Order XENARTHRA (formerly Edentata)--anteaters, sloths and armadillos. Recent studies have divided the xenarthrans into two related orders. The Cingulata (armadillos) have a dermal bones in their skin, producing a "shell." The Pilosa (sloths and anteaters) are covered with hair.


A. Xenarthrous intervertebral articulations on lumbar vertebrae add rigidity.

B. Incorporation of caudal vertebrae into sacrum [fig 10-3A]

C. Incisors and canines absent. Cheek teeth, if present, single-rooted and without enamel, or absent.

On the armadillo vertebrae, locate the centrum, prezygapothess, postzygapotheses, and xenarthrous articulations,

Armadillo sacrum


1. Family Myrmecophagidae -- anteaters (figs. 10-13, -14)

A. Neotropical

B. feed on ants and termites (myrmecophagy)

C. long tapered skull

D. no teeth

2. Family Dasypodidae -- armadillos

A. Neotropical and Nearctic

B. body covered with bony dermal scutes [fig 10-11]

C. homodont dentition [fig 10-1dC]

D. Generalized feeders, primarily insects

E. Limbs modified for digging. [fig 10-8]

F. What skeletal features of the limbs maximize force out?

3. Family Bradypodidae -- three-toed sloth

A. Neotropical

B. 3 toes on front and hind limb [fig 10-15]

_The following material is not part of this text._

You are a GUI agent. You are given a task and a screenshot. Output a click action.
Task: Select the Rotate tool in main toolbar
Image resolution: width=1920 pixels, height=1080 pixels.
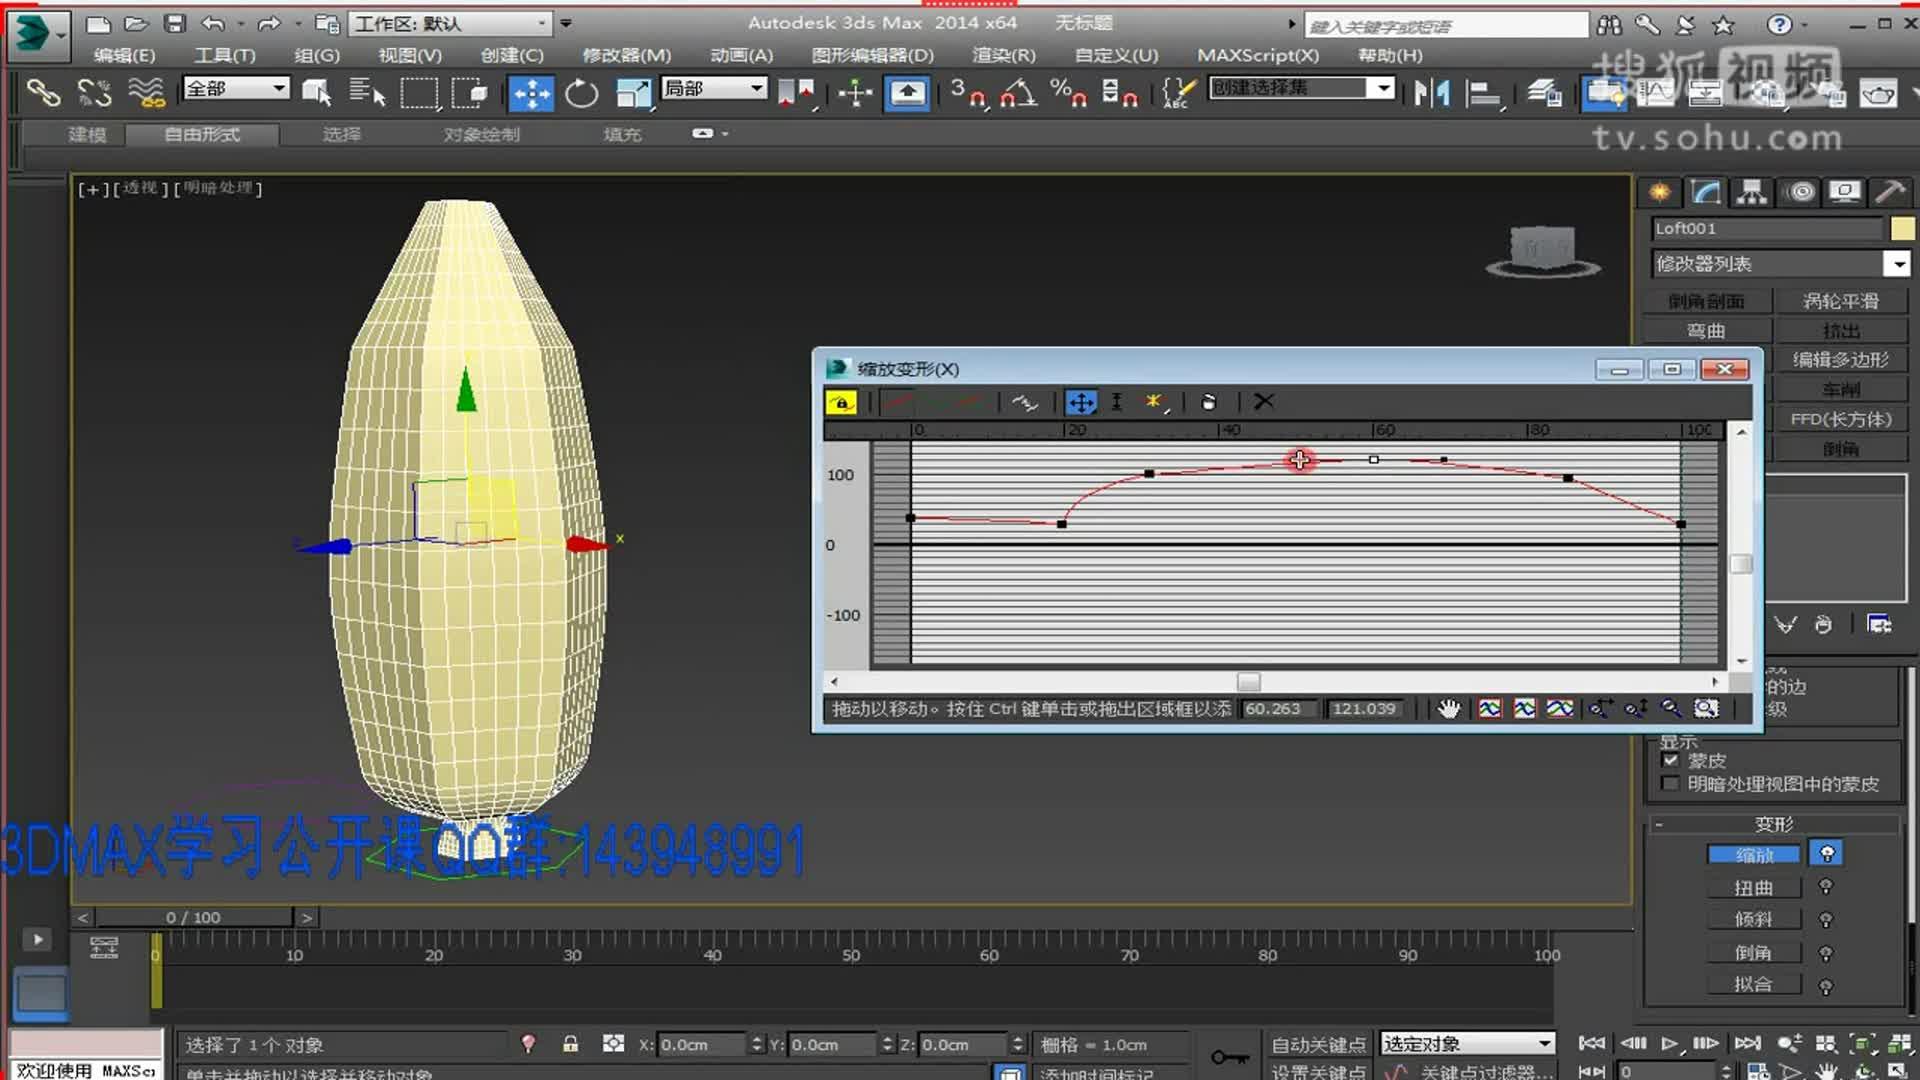click(x=581, y=93)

C. 8 or 9 cervical vertebrae give neck greater flexibility

D. All teeth approximately equal in size and shape [fig 10-12B]

E. Arboreal folivores

4. Family Megalonychidae–two-toed sloth

A. Choloepus is more closely related to the extinct, giant ground sloth Megalonyx.

B. Neotropical

C. two toes on the front foot, three on the hind

D. caniform anterior premolar

E. 5 to 8 cervical vertebrae

F. Arboreal folivores

Xenarthrans lack incisors and canines. What is the tooth on the Choloepus skull that looks like a canine?
Order PHOLIDOTA–pangolins or scaly anteaters. [fig 10-17]

1. Family Manidae


A. Afrotropic and Indo-Malaysian

B. Epidermal scutes

C. Robust, conical skull

Ant- and termite-eating mammals share a number of specializations. Compare the skulls of the anteaters and pangolin. What adaptations for myrmecophagy can you observe in these skulls? What character of the skull indicates they belong to different orders?